I went back to see the girls again.

They were lying together.

Under one blanket.

And they no longer looked like two separate tragedies. They were one story.

Solomiia began to recover, slowly.

Not all at once. Millimeter by millimeter.

Through weeks, through fear, through sleepless nights.

And one day, we were told they could be prepared for discharge.

“Home? Both of them?” Iryna asked, unable to believe it.

“Both.”

Serhii covered his face with his hands.

“Both of them…”

The whole family came for the discharge.

Laughter, tears, noise.

And the little hats they had been too afraid to take out before.

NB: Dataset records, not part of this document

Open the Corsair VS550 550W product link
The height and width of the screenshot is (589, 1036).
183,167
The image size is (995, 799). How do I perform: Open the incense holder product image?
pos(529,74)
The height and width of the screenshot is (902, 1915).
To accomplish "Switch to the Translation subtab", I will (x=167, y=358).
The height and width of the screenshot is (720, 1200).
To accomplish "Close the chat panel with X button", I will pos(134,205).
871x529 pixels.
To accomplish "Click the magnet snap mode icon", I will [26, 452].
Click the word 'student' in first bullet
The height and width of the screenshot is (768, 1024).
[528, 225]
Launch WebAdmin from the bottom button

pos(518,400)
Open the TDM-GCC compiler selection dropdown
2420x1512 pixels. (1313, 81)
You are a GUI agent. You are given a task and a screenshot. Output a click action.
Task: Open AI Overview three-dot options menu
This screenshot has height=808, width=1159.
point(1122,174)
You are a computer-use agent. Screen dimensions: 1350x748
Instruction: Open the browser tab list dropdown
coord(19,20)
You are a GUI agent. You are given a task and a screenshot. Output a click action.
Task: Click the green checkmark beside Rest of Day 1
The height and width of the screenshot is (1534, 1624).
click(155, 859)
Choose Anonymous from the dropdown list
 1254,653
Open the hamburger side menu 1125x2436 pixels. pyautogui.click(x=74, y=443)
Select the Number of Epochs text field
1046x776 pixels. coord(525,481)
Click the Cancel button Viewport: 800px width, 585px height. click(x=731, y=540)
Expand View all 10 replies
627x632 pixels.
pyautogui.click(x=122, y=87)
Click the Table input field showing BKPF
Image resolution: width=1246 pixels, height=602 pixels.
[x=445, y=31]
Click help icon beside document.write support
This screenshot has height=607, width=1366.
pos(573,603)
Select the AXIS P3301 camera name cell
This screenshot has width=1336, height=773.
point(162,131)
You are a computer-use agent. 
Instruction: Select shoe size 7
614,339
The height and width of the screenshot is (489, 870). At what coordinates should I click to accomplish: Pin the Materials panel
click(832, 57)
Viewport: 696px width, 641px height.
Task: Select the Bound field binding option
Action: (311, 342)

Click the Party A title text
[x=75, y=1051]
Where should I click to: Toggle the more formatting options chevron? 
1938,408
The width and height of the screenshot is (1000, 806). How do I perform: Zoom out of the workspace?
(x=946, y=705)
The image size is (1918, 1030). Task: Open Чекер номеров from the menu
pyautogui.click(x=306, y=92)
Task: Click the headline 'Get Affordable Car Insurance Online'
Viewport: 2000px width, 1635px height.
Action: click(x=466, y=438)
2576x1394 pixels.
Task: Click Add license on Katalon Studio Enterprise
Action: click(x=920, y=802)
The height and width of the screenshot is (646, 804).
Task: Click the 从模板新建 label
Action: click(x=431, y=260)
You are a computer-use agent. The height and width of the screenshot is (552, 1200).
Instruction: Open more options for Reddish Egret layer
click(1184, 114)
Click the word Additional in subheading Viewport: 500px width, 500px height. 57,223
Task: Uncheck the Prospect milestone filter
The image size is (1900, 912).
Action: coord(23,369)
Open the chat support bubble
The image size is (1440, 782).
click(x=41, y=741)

Later, they came back again.

 

“We want you to be Solomiia’s godmother.”

“Why her?”

“Because you were there when she was almost gone. And Marta… Marta has already been her godmother for life.”

Years passed.

I saw them again — first in a stroller, later running toward each other.

And every single time, I remembered that night.

This is not a fairy tale.

There was fear, exhaustion, mistakes, and risk.

But there was something else too.

Sometimes a person is held here not only by medicine.

Sometimes they are held by another person.

Simply because someone stayed beside them.

And when people ask me what saved Solomiia that night, I do not give them a simple answer.

Because maybe it was not only the machines that kept her here.

Maybe it was her sister, who refused to let her go alone.